Whisky Romeo Zulu

14 Ağustos 2011 Pazar

Whisky Romeo Zulu


Whisky Romeo Zulu-2004



Arjantin Hava Yolları'na-Líneas Aéreas Privadas Argentina- bağlı 3142 sefer sayılı  Boeing 737-204C tipi yolcu uçağı, 31 ağustos 1999 yılı saat tam 20:54'te Arjantin tarihinin en büyük kazasını yaptı. Kaza başta basit bir pilot hatası gibi görünüyordu, fakat karakutunun açılması ve ortaya çıkan deliller gösterdi ki kazanın asıl sebebi uçak şirketinin daha fazla kar etmek için yaptığı ihmalkarlıklardı. Whisky Romeo Zulu filmi, yapıldığı ülke olan Arjantin'in karakutusu gibi. 67 kişinin hayatını kaybettiği uçaktan çıkan karakutu hava yolu şirketi için ne ifade ediyorsa, Whisky Romeo Zulu da Arjantin için onu ifade ediyor. 


Eskiden hangi çocuğa ileride ne olmak istediğini sorsanız, ya pilot olmak istediğini söylerdi ya doktor. Şimdi daha çok mimar ve mühendisler kulağa çarpıyor. Futbol ise her zamanki gibi popüler.

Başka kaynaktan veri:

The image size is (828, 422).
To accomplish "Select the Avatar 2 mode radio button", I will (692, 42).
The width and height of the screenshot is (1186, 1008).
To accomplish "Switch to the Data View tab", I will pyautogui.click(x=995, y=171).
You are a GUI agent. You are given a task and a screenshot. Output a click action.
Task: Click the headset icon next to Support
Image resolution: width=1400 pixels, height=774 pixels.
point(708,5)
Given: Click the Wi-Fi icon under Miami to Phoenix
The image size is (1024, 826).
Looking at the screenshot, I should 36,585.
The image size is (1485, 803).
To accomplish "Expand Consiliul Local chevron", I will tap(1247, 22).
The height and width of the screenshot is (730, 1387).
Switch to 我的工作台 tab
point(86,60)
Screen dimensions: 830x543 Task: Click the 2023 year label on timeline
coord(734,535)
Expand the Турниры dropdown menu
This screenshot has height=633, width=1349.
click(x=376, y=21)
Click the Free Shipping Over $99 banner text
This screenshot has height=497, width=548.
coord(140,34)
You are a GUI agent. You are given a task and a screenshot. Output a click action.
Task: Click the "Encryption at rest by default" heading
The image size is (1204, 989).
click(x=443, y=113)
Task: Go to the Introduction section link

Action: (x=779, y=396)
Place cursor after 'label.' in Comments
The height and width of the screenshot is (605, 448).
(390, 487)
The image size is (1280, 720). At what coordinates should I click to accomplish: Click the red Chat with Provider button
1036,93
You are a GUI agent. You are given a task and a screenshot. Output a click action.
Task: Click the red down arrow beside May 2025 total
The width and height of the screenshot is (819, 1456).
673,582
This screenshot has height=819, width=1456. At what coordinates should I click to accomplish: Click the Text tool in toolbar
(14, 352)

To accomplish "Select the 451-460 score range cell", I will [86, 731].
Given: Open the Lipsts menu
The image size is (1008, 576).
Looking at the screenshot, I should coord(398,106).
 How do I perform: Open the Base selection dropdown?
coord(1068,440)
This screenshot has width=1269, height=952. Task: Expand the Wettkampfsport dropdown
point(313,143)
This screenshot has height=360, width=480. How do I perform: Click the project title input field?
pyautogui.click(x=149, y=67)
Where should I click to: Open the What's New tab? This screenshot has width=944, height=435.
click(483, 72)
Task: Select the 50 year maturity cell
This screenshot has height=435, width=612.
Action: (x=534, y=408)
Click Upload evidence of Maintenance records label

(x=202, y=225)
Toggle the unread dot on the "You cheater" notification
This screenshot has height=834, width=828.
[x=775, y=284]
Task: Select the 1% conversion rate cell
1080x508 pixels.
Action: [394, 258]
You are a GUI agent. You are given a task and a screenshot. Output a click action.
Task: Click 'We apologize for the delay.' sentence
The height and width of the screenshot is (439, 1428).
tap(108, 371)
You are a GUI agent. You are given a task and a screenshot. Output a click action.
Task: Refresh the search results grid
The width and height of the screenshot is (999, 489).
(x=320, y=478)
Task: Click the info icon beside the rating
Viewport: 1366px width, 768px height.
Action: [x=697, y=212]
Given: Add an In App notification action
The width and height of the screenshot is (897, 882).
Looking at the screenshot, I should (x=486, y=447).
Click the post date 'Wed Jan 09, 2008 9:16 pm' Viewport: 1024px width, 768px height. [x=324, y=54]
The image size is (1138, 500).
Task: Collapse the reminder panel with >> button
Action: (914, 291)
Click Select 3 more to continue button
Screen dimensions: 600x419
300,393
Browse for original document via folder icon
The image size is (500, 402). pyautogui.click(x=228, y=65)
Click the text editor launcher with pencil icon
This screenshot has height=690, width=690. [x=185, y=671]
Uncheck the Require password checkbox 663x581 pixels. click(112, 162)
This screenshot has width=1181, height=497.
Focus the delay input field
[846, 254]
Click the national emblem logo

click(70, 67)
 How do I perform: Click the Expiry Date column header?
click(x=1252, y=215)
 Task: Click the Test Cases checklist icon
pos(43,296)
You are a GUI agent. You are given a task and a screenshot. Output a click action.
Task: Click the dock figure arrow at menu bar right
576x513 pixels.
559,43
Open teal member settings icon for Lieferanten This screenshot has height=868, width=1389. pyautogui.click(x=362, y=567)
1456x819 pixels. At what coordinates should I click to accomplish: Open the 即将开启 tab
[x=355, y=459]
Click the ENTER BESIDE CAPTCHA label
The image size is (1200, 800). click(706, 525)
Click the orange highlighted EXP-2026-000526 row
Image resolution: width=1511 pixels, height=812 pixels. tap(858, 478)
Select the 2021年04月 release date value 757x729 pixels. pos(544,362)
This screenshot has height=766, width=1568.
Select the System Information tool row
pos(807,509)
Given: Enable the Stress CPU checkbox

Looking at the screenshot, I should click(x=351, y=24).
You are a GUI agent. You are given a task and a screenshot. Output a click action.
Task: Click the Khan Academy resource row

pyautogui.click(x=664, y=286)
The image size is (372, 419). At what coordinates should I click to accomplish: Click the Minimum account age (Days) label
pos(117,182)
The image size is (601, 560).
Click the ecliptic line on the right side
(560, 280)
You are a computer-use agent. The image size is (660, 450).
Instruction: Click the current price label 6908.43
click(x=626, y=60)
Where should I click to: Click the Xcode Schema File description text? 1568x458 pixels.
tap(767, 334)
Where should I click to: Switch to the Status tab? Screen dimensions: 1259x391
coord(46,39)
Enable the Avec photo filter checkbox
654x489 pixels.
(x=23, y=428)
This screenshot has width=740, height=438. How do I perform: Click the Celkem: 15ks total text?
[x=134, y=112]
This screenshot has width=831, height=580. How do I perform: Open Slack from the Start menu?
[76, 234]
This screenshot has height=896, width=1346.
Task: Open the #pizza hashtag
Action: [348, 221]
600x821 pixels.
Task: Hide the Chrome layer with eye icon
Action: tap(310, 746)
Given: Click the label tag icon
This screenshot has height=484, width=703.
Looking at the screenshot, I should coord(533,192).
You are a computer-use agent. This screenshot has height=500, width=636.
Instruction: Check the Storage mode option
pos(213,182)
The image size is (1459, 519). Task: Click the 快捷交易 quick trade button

Pilot olmak tabii kulağa çok hoş geliyor. Uçağı kaldırmak, göklerde süzülmek ve yavaş bir dokunuşla uçağı piste indirmek çocukların ağız sulandıran imgelemiyle birleşti mi 'tam yapılacak meslek!' haline geliyor, doğal olarak...


Biraz büyükseniz ve erkekseniz, tüm bu cezbedici yanları dışında bir de hosteslerle haşır neşir olma imkanı var elbet.


Kimileri için dünyanın pek çok ülkesini görmek cezbedici, kimileri için üniforma, kimileri içinse yalnızca, pilotların aldıkları dolgun olduğu iddia edilen  maaş...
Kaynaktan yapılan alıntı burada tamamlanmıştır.